Exactly as written, set down every entry once more.

» **INFORMATION SUPPLIED**:
★ ★ ★

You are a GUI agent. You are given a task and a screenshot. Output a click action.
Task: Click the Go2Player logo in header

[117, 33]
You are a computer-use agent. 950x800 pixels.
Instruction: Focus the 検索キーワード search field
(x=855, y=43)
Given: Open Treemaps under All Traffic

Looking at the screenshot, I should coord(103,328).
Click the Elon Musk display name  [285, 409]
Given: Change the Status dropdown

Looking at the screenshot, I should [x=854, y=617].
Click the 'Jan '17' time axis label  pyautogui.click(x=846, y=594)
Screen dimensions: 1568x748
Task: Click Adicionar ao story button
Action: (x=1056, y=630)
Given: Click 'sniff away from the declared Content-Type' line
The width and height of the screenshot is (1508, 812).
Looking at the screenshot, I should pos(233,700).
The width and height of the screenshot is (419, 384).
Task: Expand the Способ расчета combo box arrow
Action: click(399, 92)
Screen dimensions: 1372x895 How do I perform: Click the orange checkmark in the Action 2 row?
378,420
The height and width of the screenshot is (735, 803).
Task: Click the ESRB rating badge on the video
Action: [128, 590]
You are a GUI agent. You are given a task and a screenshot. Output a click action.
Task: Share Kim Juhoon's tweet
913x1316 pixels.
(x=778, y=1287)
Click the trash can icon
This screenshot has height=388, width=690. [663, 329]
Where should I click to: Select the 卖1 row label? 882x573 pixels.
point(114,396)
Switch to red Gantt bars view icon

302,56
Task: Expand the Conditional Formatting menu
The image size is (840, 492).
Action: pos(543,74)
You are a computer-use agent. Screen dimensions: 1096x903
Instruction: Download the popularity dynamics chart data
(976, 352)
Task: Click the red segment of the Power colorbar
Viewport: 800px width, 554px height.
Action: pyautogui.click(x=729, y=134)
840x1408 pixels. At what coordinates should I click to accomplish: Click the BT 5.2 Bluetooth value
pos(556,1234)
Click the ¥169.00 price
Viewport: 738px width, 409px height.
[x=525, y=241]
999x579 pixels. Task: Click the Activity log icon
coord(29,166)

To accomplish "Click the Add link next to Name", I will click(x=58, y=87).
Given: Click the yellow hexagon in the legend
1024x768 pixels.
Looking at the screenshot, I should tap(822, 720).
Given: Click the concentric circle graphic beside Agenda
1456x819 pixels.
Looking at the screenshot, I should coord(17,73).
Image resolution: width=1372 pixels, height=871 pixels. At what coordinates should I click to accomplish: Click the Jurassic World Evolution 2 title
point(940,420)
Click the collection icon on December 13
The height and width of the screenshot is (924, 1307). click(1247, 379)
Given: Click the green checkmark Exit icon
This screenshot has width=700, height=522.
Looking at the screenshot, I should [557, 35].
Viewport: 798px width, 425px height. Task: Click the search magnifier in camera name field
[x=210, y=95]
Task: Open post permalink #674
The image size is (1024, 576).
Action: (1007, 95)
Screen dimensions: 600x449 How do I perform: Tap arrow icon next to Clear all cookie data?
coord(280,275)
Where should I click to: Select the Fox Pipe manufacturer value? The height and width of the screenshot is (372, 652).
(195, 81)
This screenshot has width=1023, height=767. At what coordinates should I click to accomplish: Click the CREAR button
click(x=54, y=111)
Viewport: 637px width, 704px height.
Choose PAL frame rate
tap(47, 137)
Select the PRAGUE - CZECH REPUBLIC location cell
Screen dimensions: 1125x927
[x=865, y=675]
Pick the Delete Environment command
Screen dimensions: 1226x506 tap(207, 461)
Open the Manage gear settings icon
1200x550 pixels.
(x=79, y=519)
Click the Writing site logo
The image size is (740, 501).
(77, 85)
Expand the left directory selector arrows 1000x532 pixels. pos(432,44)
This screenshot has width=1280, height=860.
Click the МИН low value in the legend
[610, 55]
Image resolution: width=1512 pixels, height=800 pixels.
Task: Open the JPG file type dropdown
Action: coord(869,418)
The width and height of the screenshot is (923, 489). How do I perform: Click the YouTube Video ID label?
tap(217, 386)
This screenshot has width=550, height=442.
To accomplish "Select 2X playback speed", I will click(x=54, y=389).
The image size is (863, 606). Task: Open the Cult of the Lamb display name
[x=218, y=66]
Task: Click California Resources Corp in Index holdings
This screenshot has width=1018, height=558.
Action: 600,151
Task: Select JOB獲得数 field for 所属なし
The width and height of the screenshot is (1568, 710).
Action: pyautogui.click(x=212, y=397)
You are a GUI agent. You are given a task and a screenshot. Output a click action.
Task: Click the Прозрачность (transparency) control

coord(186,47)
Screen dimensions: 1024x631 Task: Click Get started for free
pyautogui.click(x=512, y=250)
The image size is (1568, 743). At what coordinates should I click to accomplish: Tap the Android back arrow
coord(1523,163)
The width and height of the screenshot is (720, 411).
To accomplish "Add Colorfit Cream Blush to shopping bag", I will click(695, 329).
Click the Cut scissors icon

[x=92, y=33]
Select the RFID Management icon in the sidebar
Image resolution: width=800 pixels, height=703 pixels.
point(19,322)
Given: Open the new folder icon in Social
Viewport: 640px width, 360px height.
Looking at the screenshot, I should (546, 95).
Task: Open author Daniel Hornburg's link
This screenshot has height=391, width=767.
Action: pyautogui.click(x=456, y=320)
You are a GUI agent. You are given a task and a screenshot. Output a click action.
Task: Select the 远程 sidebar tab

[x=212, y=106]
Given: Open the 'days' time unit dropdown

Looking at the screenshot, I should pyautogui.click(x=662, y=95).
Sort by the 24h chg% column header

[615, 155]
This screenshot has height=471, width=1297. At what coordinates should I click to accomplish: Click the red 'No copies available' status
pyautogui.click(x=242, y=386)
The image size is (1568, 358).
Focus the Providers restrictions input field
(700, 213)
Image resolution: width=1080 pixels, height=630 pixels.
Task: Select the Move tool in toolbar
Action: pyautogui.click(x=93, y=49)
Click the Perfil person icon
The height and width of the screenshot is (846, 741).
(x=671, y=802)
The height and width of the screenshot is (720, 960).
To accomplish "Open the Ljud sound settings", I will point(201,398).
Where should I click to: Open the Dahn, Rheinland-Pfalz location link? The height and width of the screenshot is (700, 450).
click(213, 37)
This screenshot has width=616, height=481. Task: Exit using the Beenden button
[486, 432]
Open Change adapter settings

★ ★ ★

» **THE ANSWER**:
You are a GUI agent. You are given a task and a screenshot. Output a click action.
Task: Click the Go2Player logo in header

[117, 33]
You are a computer-use agent. 950x800 pixels.
Instruction: Focus the 検索キーワード search field
(x=855, y=43)
Given: Open Treemaps under All Traffic

Looking at the screenshot, I should coord(103,328).
Click the Elon Musk display name  [285, 409]
Given: Change the Status dropdown

Looking at the screenshot, I should [x=854, y=617].
Click the 'Jan '17' time axis label  pyautogui.click(x=846, y=594)
Screen dimensions: 1568x748
Task: Click Adicionar ao story button
Action: (x=1056, y=630)
Given: Click 'sniff away from the declared Content-Type' line
The width and height of the screenshot is (1508, 812).
Looking at the screenshot, I should pos(233,700).
The width and height of the screenshot is (419, 384).
Task: Expand the Способ расчета combo box arrow
Action: click(399, 92)
Screen dimensions: 1372x895 How do I perform: Click the orange checkmark in the Action 2 row?
378,420
The height and width of the screenshot is (735, 803).
Task: Click the ESRB rating badge on the video
Action: [128, 590]
You are a GUI agent. You are given a task and a screenshot. Output a click action.
Task: Share Kim Juhoon's tweet
913x1316 pixels.
(x=778, y=1287)
Click the trash can icon
This screenshot has height=388, width=690. [663, 329]
Where should I click to: Select the 卖1 row label? 882x573 pixels.
point(114,396)
Switch to red Gantt bars view icon

302,56
Task: Expand the Conditional Formatting menu
The image size is (840, 492).
Action: pos(543,74)
You are a computer-use agent. Screen dimensions: 1096x903
Instruction: Download the popularity dynamics chart data
(976, 352)
Task: Click the red segment of the Power colorbar
Viewport: 800px width, 554px height.
Action: pyautogui.click(x=729, y=134)
840x1408 pixels. At what coordinates should I click to accomplish: Click the BT 5.2 Bluetooth value
pos(556,1234)
Click the ¥169.00 price
Viewport: 738px width, 409px height.
[x=525, y=241]
999x579 pixels. Task: Click the Activity log icon
coord(29,166)

To accomplish "Click the Add link next to Name", I will click(x=58, y=87).
Given: Click the yellow hexagon in the legend
1024x768 pixels.
Looking at the screenshot, I should tap(822, 720).
Given: Click the concentric circle graphic beside Agenda
1456x819 pixels.
Looking at the screenshot, I should coord(17,73).
Image resolution: width=1372 pixels, height=871 pixels. At what coordinates should I click to accomplish: Click the Jurassic World Evolution 2 title
point(940,420)
Click the collection icon on December 13
The height and width of the screenshot is (924, 1307). click(1247, 379)
Given: Click the green checkmark Exit icon
This screenshot has width=700, height=522.
Looking at the screenshot, I should [557, 35].
Viewport: 798px width, 425px height. Task: Click the search magnifier in camera name field
[x=210, y=95]
Task: Open post permalink #674
The image size is (1024, 576).
Action: (1007, 95)
Screen dimensions: 600x449 How do I perform: Tap arrow icon next to Clear all cookie data?
coord(280,275)
Where should I click to: Select the Fox Pipe manufacturer value? The height and width of the screenshot is (372, 652).
(195, 81)
This screenshot has width=1023, height=767. At what coordinates should I click to accomplish: Click the CREAR button
click(x=54, y=111)
Viewport: 637px width, 704px height.
Choose PAL frame rate
tap(47, 137)
Select the PRAGUE - CZECH REPUBLIC location cell
Screen dimensions: 1125x927
[x=865, y=675]
Pick the Delete Environment command
Screen dimensions: 1226x506 tap(207, 461)
Open the Manage gear settings icon
1200x550 pixels.
(x=79, y=519)
Click the Writing site logo
The image size is (740, 501).
(77, 85)
Expand the left directory selector arrows 1000x532 pixels. pos(432,44)
This screenshot has width=1280, height=860.
Click the МИН low value in the legend
[610, 55]
Image resolution: width=1512 pixels, height=800 pixels.
Task: Open the JPG file type dropdown
Action: coord(869,418)
The width and height of the screenshot is (923, 489). How do I perform: Click the YouTube Video ID label?
tap(217, 386)
This screenshot has width=550, height=442.
To accomplish "Select 2X playback speed", I will click(x=54, y=389).
The image size is (863, 606). Task: Open the Cult of the Lamb display name
[x=218, y=66]
Task: Click California Resources Corp in Index holdings
This screenshot has width=1018, height=558.
Action: 600,151
Task: Select JOB獲得数 field for 所属なし
The width and height of the screenshot is (1568, 710).
Action: pyautogui.click(x=212, y=397)
You are a GUI agent. You are given a task and a screenshot. Output a click action.
Task: Click the Прозрачность (transparency) control

coord(186,47)
Screen dimensions: 1024x631 Task: Click Get started for free
pyautogui.click(x=512, y=250)
The image size is (1568, 743). At what coordinates should I click to accomplish: Tap the Android back arrow
coord(1523,163)
The width and height of the screenshot is (720, 411).
To accomplish "Add Colorfit Cream Blush to shopping bag", I will click(695, 329).
Click the Cut scissors icon

[x=92, y=33]
Select the RFID Management icon in the sidebar
Image resolution: width=800 pixels, height=703 pixels.
point(19,322)
Given: Open the new folder icon in Social
Viewport: 640px width, 360px height.
Looking at the screenshot, I should (546, 95).
Task: Open author Daniel Hornburg's link
This screenshot has height=391, width=767.
Action: pyautogui.click(x=456, y=320)
You are a GUI agent. You are given a task and a screenshot. Output a click action.
Task: Select the 远程 sidebar tab

[x=212, y=106]
Given: Open the 'days' time unit dropdown

Looking at the screenshot, I should pyautogui.click(x=662, y=95).
Sort by the 24h chg% column header

[615, 155]
This screenshot has height=471, width=1297. At what coordinates should I click to accomplish: Click the red 'No copies available' status
pyautogui.click(x=242, y=386)
The image size is (1568, 358).
Focus the Providers restrictions input field
(700, 213)
Image resolution: width=1080 pixels, height=630 pixels.
Task: Select the Move tool in toolbar
Action: pyautogui.click(x=93, y=49)
Click the Perfil person icon
The height and width of the screenshot is (846, 741).
(x=671, y=802)
The height and width of the screenshot is (720, 960).
To accomplish "Open the Ljud sound settings", I will point(201,398).
Where should I click to: Open the Dahn, Rheinland-Pfalz location link? The height and width of the screenshot is (700, 450).
click(213, 37)
This screenshot has width=616, height=481. Task: Exit using the Beenden button
[486, 432]
Open Change adapter settings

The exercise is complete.